Rows of pointing data:
::::

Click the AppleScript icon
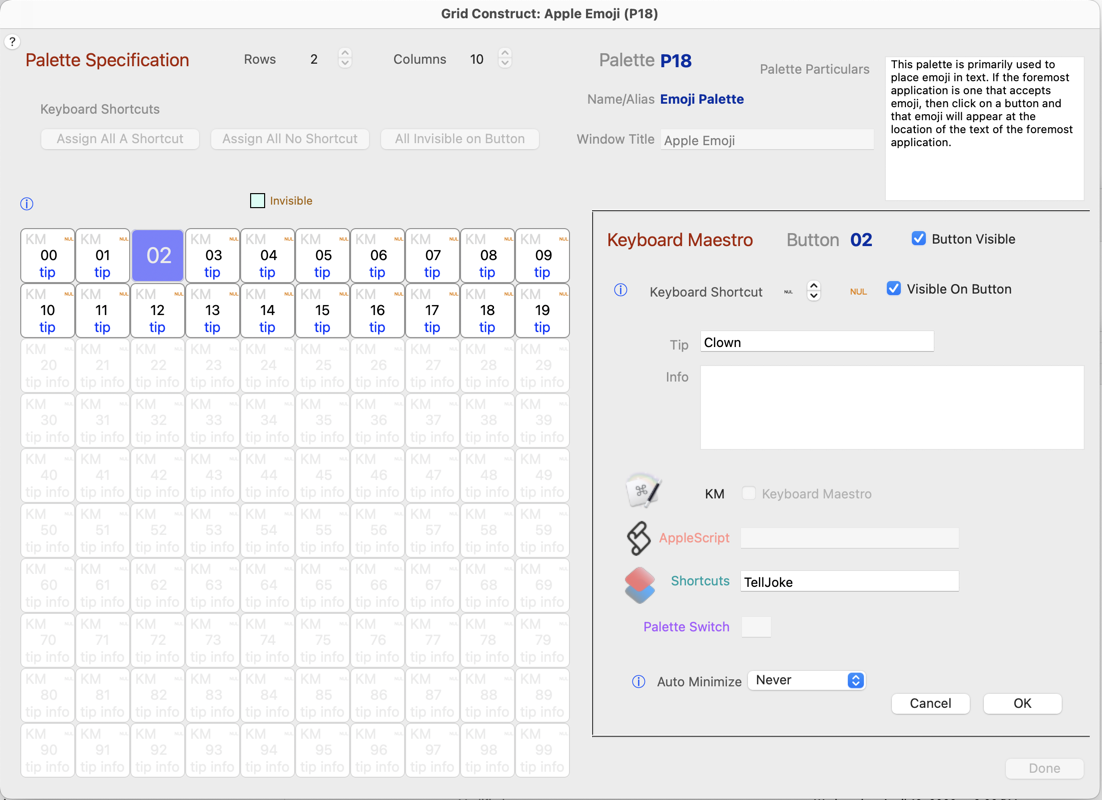The image size is (1102, 800). point(638,538)
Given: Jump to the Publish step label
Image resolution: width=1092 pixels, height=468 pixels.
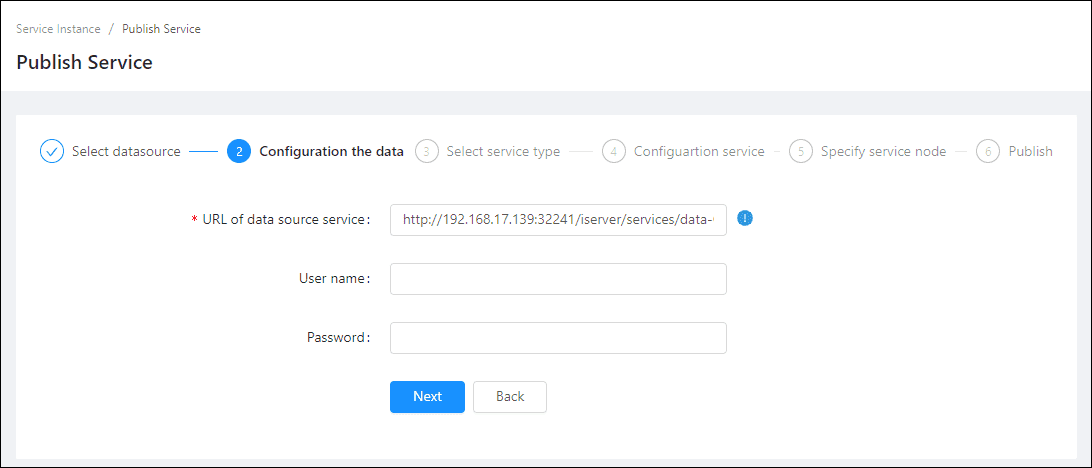Looking at the screenshot, I should 1030,152.
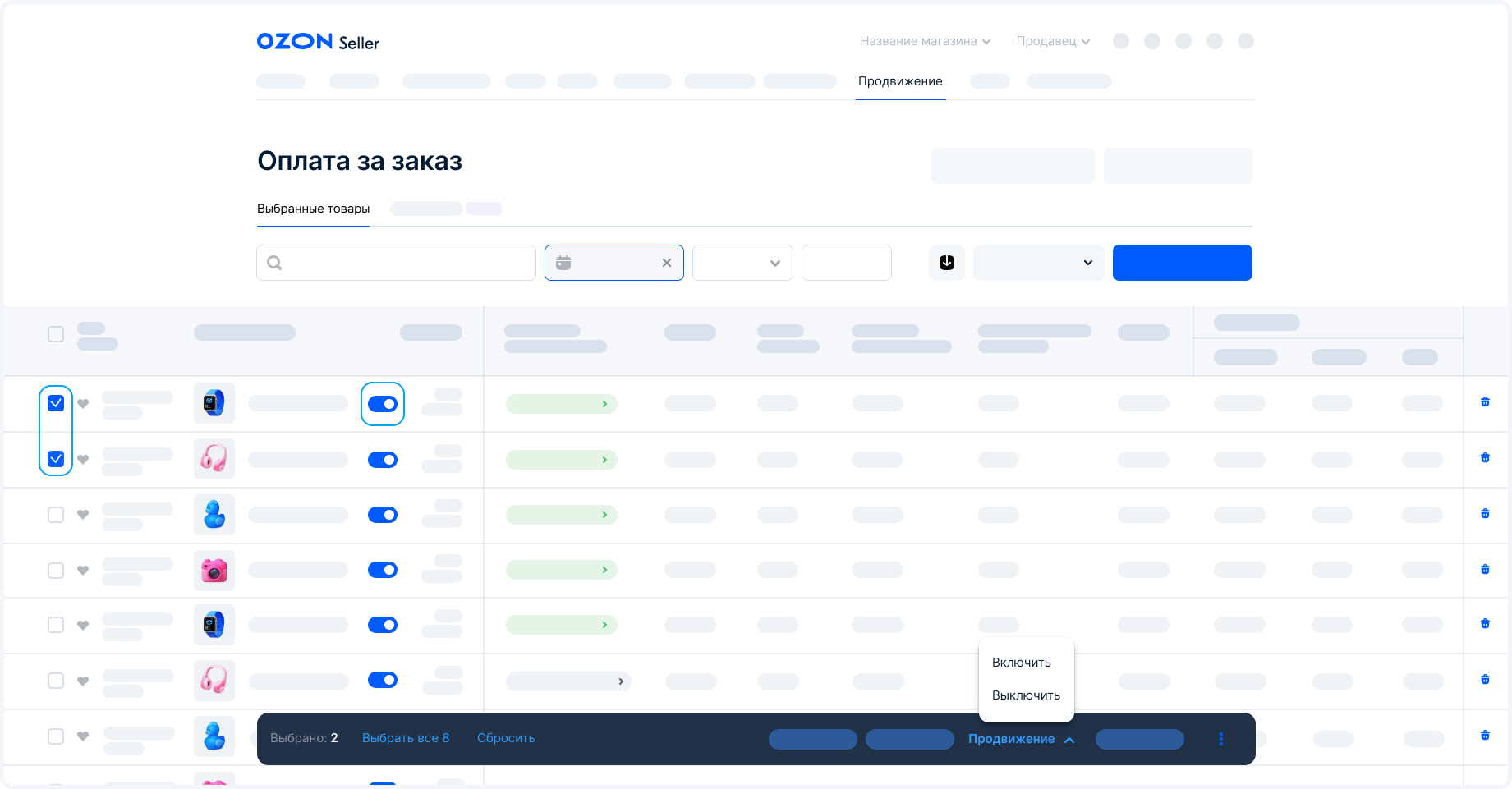Click the Выбрать все 8 link

pyautogui.click(x=406, y=738)
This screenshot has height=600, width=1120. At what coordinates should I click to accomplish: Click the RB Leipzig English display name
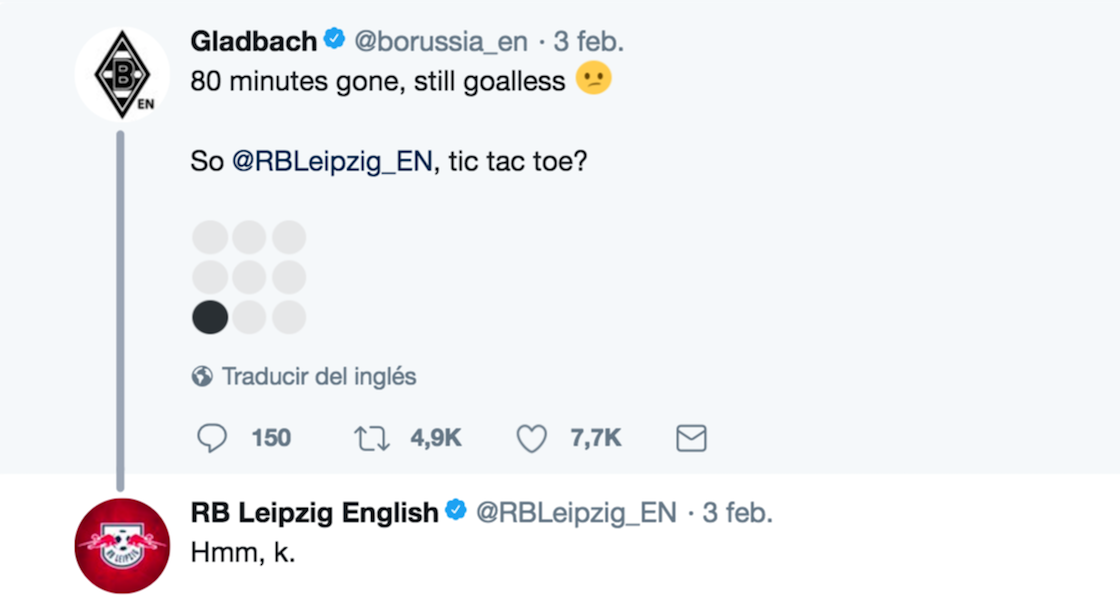(314, 512)
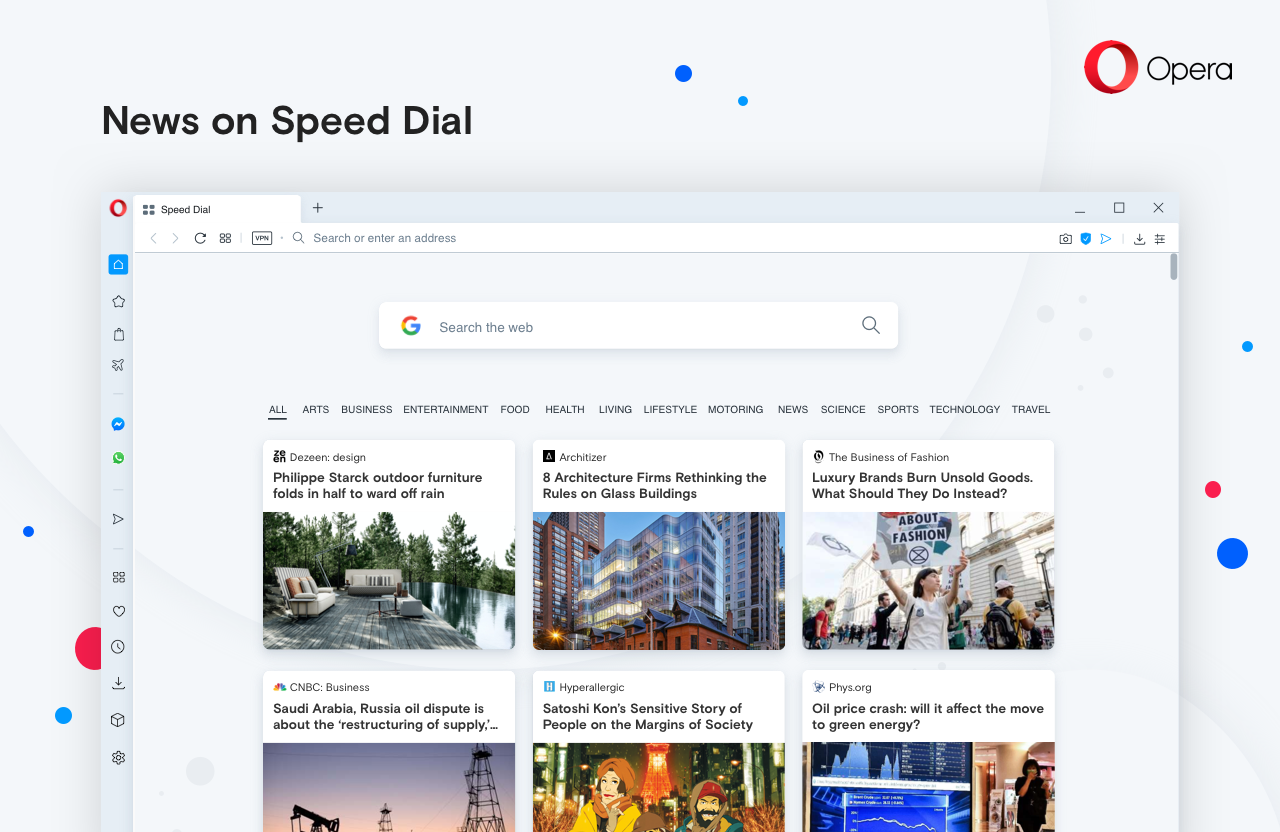Screen dimensions: 1280x832
Task: Open a new tab with plus button
Action: click(318, 208)
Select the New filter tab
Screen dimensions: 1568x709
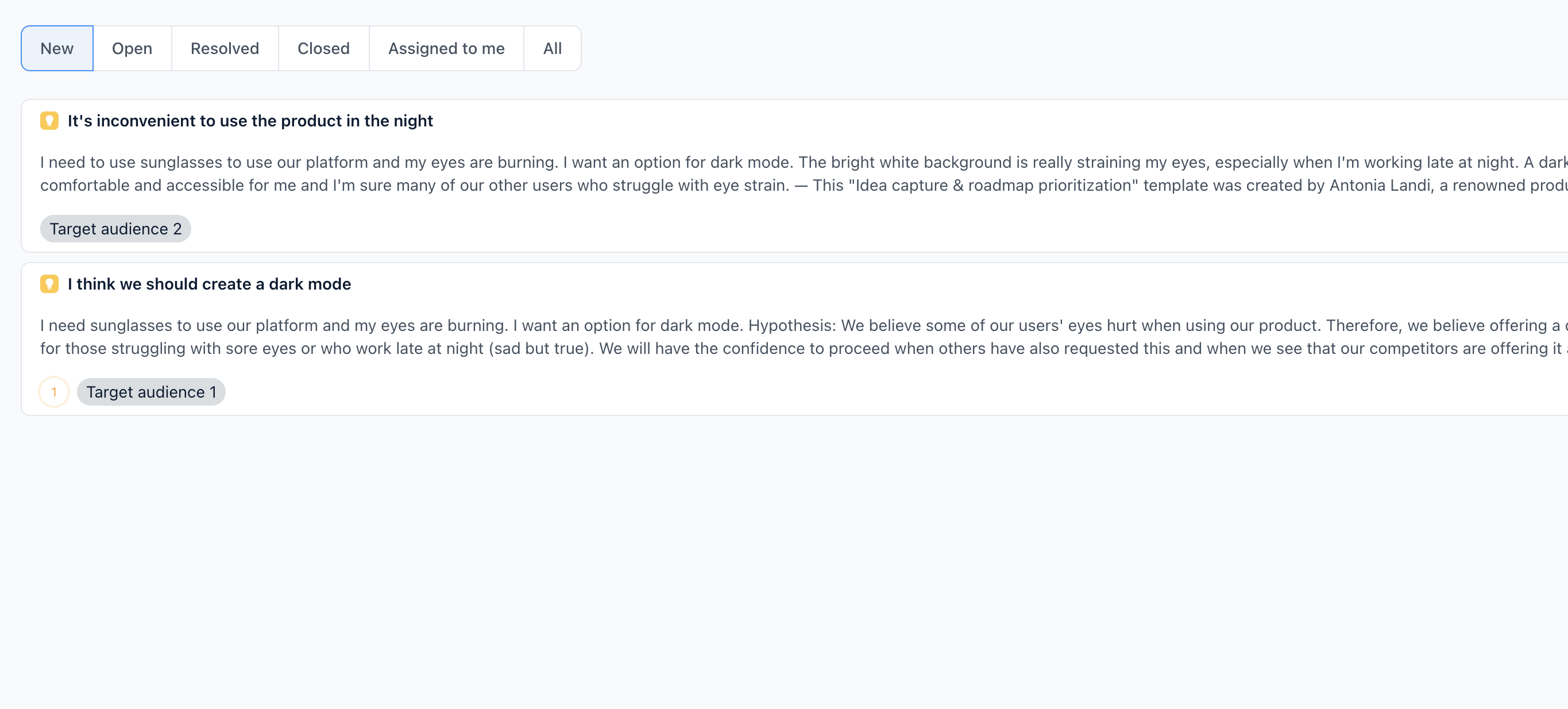(57, 48)
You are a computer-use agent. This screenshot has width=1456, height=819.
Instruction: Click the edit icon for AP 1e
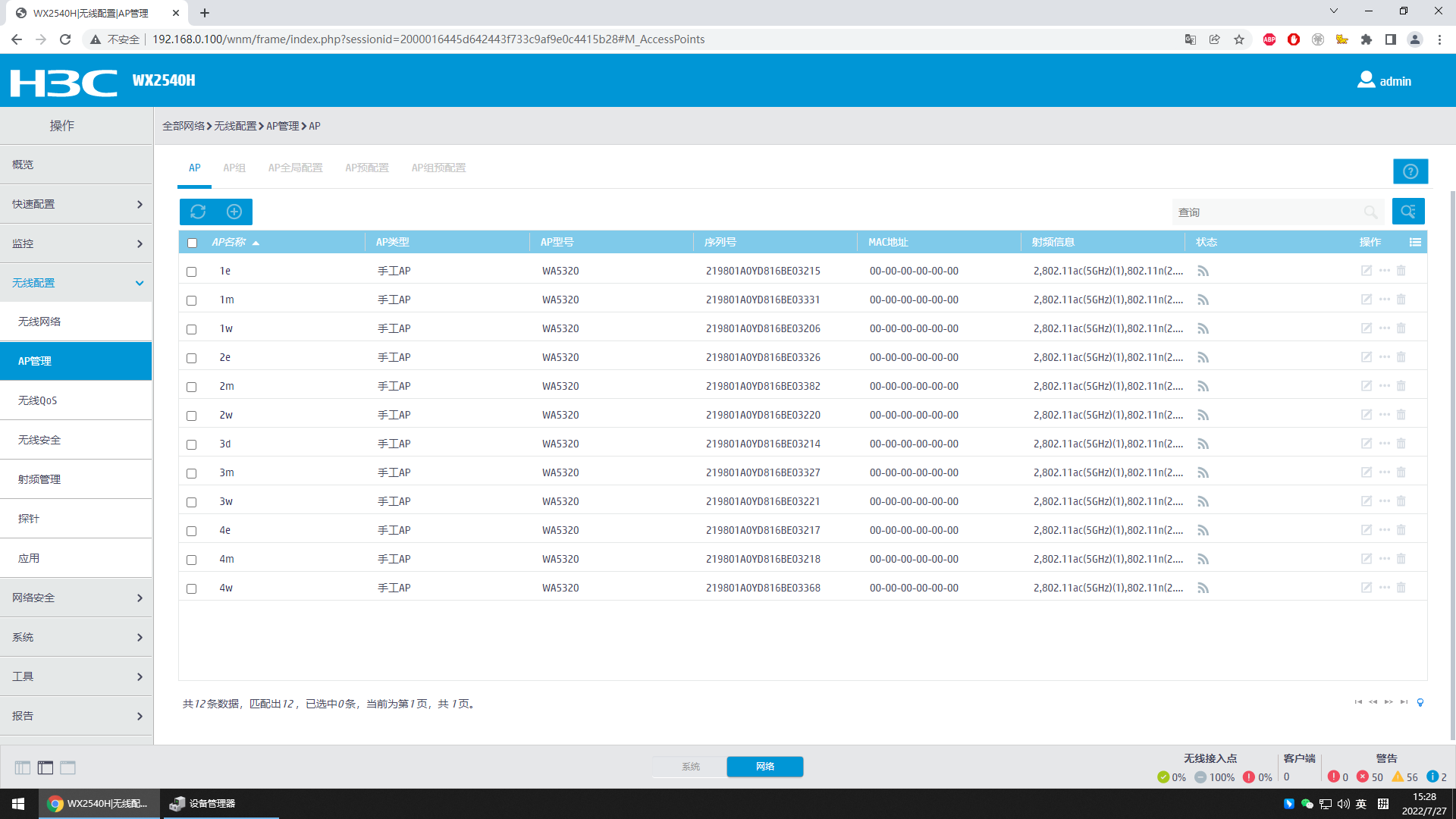(x=1366, y=271)
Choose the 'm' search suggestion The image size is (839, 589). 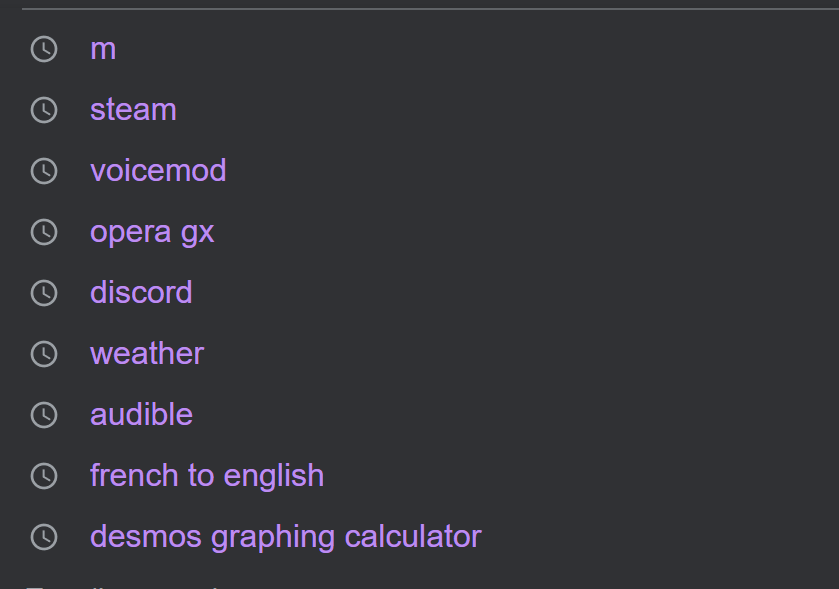[x=103, y=50]
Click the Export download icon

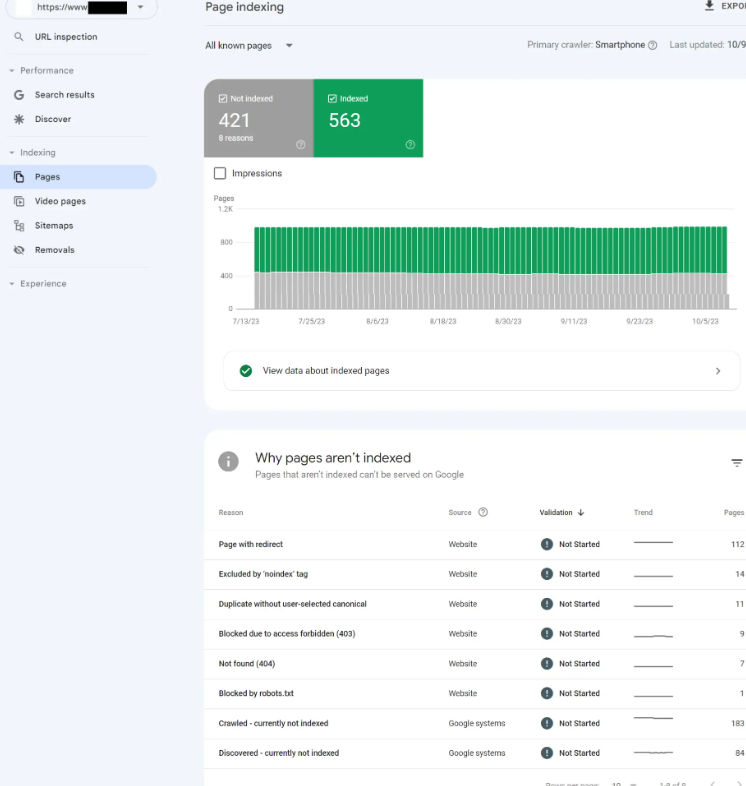[x=710, y=6]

::::

:: What to produce ::
Copy everything from the start of the data down to the line containing "pyautogui.click(x=406, y=738)", with both ends included. Leave the pictures out of your copy.

:: Reply ::
Click the AppleScript icon
The image size is (1102, 800). point(638,538)
Given: Jump to the Publish step label
Image resolution: width=1092 pixels, height=468 pixels.
Looking at the screenshot, I should 1030,152.
Click the Выбрать все 8 link

pyautogui.click(x=406, y=738)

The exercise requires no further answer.